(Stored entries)
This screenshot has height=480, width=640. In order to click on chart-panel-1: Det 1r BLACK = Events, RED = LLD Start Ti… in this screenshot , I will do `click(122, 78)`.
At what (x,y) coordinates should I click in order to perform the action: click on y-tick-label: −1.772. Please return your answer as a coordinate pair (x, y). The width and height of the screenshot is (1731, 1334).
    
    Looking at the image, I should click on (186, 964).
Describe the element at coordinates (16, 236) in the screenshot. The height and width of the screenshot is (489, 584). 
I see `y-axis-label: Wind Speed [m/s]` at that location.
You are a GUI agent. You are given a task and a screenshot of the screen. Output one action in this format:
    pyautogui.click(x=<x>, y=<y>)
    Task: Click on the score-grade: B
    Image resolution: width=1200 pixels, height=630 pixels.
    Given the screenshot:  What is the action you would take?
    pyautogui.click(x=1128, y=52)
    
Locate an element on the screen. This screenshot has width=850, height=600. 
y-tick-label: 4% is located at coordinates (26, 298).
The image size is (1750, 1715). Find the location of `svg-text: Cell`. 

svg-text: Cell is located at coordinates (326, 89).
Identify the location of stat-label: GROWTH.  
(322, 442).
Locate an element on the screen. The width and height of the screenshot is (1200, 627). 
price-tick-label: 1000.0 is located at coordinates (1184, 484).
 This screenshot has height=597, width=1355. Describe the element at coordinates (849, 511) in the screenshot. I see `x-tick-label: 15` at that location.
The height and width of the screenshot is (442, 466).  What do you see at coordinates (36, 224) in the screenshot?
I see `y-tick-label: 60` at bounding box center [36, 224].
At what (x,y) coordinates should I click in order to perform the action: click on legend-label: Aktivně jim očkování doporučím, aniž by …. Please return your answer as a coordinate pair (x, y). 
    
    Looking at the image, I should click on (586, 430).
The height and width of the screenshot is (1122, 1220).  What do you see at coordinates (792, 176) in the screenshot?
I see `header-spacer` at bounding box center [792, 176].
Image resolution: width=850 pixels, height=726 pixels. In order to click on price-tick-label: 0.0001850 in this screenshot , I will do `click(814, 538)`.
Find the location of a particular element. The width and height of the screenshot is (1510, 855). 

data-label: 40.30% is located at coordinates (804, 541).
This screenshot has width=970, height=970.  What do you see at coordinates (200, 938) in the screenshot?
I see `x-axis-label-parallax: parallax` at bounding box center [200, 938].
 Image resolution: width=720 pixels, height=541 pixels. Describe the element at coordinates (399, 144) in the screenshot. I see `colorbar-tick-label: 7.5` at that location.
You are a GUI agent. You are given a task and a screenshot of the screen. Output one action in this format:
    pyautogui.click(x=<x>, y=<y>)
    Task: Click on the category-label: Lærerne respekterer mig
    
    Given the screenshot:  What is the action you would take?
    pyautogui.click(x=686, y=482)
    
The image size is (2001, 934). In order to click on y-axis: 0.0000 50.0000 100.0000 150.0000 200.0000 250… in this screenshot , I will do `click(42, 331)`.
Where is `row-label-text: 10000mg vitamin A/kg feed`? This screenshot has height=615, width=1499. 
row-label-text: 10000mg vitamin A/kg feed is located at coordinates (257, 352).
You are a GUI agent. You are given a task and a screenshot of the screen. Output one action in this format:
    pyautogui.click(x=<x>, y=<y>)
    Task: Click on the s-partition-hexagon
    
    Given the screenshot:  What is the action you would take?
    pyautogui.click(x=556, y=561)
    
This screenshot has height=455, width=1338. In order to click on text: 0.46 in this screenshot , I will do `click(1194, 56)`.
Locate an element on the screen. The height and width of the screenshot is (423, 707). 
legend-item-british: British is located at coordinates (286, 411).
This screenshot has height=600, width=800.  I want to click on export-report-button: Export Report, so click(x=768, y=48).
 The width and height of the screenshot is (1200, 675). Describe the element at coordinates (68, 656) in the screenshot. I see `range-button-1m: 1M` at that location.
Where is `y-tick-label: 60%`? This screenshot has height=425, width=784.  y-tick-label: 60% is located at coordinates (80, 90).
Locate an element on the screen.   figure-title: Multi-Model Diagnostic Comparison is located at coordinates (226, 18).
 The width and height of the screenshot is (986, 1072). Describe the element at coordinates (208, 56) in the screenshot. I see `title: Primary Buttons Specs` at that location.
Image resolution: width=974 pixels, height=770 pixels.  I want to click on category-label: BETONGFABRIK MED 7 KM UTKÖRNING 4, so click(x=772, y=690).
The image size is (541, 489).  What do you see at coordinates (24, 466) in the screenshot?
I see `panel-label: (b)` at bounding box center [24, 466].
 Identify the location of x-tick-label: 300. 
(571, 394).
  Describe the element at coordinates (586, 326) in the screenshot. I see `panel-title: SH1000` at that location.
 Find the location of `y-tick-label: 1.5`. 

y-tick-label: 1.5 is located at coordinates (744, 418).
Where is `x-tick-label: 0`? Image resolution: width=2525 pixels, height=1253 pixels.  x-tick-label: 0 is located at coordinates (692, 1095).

### What needs to be done
Print again, with no changes, the part of the stored entries that opens with the line containing "Locate an element on the screen. This" and closes with the line containing "Image resolution: width=720", both of those lines included.

### Output
Locate an element on the screen. This screenshot has width=850, height=600. 
y-tick-label: 4% is located at coordinates (26, 298).
The image size is (1750, 1715). Find the location of `svg-text: Cell`. 

svg-text: Cell is located at coordinates (326, 89).
Identify the location of stat-label: GROWTH.  
(322, 442).
Locate an element on the screen. The width and height of the screenshot is (1200, 627). 
price-tick-label: 1000.0 is located at coordinates (1184, 484).
 This screenshot has height=597, width=1355. Describe the element at coordinates (849, 511) in the screenshot. I see `x-tick-label: 15` at that location.
The height and width of the screenshot is (442, 466).  What do you see at coordinates (36, 224) in the screenshot?
I see `y-tick-label: 60` at bounding box center [36, 224].
At what (x,y) coordinates should I click in order to perform the action: click on legend-label: Aktivně jim očkování doporučím, aniž by …. Please return your answer as a coordinate pair (x, y). 
    
    Looking at the image, I should click on (586, 430).
The height and width of the screenshot is (1122, 1220).  What do you see at coordinates (792, 176) in the screenshot?
I see `header-spacer` at bounding box center [792, 176].
Image resolution: width=850 pixels, height=726 pixels. In order to click on price-tick-label: 0.0001850 in this screenshot , I will do `click(814, 538)`.
Find the location of a particular element. The width and height of the screenshot is (1510, 855). 

data-label: 40.30% is located at coordinates (804, 541).
This screenshot has width=970, height=970.  What do you see at coordinates (200, 938) in the screenshot?
I see `x-axis-label-parallax: parallax` at bounding box center [200, 938].
 Image resolution: width=720 pixels, height=541 pixels. Describe the element at coordinates (399, 144) in the screenshot. I see `colorbar-tick-label: 7.5` at that location.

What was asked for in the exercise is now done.